We directly provide trust administration services for many trusts which own life insurance policies. These trusts were established to avoid federal estate taxation of life insurance policies. In our experience, most corporate trust companies are either not inclined to administer irrevocable life insurance trusts or provide the service at a prohibitively expensive cost. Having a friend or family member serve as trustee rarely works well either. We believe that administering these trusts to comply with the requirements of the estate and gift tax law fills a gap at a reasonable cost. Our services in this regard are centered on administering the trust during the lifetime of the insured client.

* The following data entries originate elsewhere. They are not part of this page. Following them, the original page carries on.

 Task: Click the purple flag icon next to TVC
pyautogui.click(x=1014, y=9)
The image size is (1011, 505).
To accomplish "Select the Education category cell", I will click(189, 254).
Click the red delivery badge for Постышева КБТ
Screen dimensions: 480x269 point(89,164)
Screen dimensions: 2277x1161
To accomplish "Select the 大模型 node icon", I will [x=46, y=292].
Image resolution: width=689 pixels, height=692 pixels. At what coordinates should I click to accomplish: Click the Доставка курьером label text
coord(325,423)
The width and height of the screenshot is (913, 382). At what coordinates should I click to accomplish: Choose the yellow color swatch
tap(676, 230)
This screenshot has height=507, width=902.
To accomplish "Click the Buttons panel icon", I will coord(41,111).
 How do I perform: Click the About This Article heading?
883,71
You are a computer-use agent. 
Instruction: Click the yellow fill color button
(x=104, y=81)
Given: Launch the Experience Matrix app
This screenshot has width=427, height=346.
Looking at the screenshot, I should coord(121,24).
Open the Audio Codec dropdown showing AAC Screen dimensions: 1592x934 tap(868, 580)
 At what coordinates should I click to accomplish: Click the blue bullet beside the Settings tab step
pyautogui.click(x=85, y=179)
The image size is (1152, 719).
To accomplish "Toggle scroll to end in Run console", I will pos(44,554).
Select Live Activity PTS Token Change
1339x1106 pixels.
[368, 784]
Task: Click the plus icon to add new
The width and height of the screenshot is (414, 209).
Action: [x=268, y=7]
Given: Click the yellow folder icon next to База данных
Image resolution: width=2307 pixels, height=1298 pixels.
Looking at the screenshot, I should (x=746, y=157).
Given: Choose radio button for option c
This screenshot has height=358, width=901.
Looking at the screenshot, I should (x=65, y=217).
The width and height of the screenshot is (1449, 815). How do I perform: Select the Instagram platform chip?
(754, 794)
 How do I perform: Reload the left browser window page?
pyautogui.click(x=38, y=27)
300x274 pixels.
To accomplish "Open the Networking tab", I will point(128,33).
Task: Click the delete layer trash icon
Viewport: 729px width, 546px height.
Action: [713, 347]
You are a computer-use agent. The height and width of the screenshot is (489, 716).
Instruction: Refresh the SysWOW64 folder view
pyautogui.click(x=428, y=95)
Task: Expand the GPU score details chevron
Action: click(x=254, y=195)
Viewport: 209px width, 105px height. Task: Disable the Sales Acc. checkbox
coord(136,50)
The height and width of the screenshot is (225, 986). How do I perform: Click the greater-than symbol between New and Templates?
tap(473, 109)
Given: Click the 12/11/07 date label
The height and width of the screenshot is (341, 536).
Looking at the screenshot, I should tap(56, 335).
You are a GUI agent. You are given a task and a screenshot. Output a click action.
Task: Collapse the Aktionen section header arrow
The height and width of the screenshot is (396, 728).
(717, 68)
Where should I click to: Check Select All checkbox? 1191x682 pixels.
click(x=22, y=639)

Our business clients are typically owners of closely held businesses operated as S corporations (“S Corps”) or limited liability companies (“LLCs”). The majority are family-owned businesses, for which the successful integration of estate planning and business planning services is critical.


Selecting the right entity for both business and tax purposes is very important. We can advise clients as to whether a newly established business should be an LLC, an S Corp or C corporation, or a general or limited partnership. It may also happen that a business client wants to set up a new entity to assist a child, to own specific assets such as real estate, or to facilitate a new venture.

Buy-Sell Agreements

Any business with two or more owners should have a buy-sell agreement to define how it should be governed when its operation is underway. Any agreement may be more fundamental for a new business or more detailed for a mature business. Planning in advance in a thoughtful manner is far better than reacting to an unexpected event which overtakes its owners at an inopportune time. Any agreement should consider how the business will be valued and bought or sold in the event of an owner’s death, disability or retirement. An agreement typically restricts ownership so that transfers to outside owners may not be readily made, but transfers to family members can be made as the owners may desire.

For businesses with a sole owner, an agreement may be made with a key employee or even a friendly competitor. These agreements are often focused on a transfer in the event of death and are designed to reduce the pressure on a deceased owner’s spouse to sell the business at the worst possible time.

Succession Planning

Many family owned businesses do not continue to a second generation, and even fewer make it to a third. We have designed succession plans for businesses which are in their first, second or third generation of family ownership. This type of planning may involve a gift, or a sale, or a combined type of transfer, to ensure that the next generation will continue the business. In some cases, it may be better to transfer the business to one or more key employees or to an outside buyer. This type of planning typically involves working with various other professionals, frequently including accountants, appraisers, investment advisers, insurance professionals, and specialists who may play a specialized role in the continuation or sale of a family business.


We have assisted clients who have sold, purchased or merged business interests in a variety of industries or professions. In representing a seller, we have dealt with buyers which are larger companies best referred to as “strategic” buyers who would fold our client’s business into a larger organization. We have also assisted those who might sell to a “peer company.” Or, we might advise a business owner on how to acquire an interest in a related business, or how to merge an interest into a somewhat larger entity. As is the case with business succession planning, transactional work often requires us to work closely with a client’s other advisers, and to deal effectively with the attorneys and other advisers of an owner on the other side of the transaction.